Devletimizi hangi hükümet sistemi ile daha demokratik, millet iradesine tam olarak bağlanmış ve verimli hizmet vereceğini, tabii ki her alanda daha güçlü olmasını sağlayacak şekilde nasıl yönetilmesi gerektiğini tartışıyoruz. Milletimiz bu anayasa değişikliğiyle son derece ilgili bir şekilde tarihten getirdiği tecrübelerle de ciddi bir müzakere sürecinin içine girmiş durumda.
CHP ve bileşenleri ise, teklifte olmayan birçok çarpıtmanın peşine bilinçli bir şekilde takılarak bu tartışmayı gerçek zemininden ayırmaya, ne olursa olsun bunu engellemeye çalışıyor.
Bunun nedenini anlayabiliyorum. Zaten darbelerle parlamenter sistemden uzaklaşmış şu anki durumda halkın tamamını kucaklamadan, hükümet olmayı hedeflemeden veya bu hedefi milletle değil başka odaklarla gerçekleştirmeyi umarak varlıklarını sürdürebiliyorlar.
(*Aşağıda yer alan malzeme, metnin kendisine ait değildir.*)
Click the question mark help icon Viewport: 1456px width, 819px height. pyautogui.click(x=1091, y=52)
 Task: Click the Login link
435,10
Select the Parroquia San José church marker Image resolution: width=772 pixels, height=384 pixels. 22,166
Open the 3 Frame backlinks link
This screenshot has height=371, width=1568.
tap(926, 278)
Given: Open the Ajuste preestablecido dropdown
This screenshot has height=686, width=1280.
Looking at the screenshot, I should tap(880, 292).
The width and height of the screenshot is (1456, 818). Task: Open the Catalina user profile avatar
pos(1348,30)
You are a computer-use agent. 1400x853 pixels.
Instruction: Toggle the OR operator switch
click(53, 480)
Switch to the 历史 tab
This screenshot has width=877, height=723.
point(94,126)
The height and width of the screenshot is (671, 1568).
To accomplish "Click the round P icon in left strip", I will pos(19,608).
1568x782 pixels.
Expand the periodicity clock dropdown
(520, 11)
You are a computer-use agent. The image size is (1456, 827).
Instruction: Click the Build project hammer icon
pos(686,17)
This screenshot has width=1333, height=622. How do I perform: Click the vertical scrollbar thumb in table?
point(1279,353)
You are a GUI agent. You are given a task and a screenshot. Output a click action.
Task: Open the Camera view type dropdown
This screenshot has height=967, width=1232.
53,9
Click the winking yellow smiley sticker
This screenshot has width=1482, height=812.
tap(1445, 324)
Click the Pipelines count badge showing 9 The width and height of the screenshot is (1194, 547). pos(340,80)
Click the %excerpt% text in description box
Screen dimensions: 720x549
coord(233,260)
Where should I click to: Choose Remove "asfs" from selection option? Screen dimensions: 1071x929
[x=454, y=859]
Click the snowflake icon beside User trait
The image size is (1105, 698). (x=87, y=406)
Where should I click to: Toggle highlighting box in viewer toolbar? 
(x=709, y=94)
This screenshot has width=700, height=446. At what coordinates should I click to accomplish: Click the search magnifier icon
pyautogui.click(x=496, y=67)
Yedi seçim kaybetmiş bir genel başkanın bir partinin başında kalmasını sağlayan başka bir sistem dünyada yoktur sanırım.
Oysa yeni sistemde yüzde 50+1 ile seçilmek zorunda kalacak Cumhurbaşkanı adayları tüm toplumu kucaklamak zorunda ki, bu hem demokrasimizi güçlendirecek, hem de normalleşmeyi sağlayacaktır. Artık millet sistemin kalbine yerleştiği için arka kapılarda veya bir koalisyonda iktidardan pay kapmak söz konusu değil. Cumhurbaşkanlığı yarışına girip, başarılı olamayan adaylar milletvekili bile olamıyor. Böyle bir durumda bir genel başkanın partisinin başında kalması çok daha zor. Değişimin önü açılacak.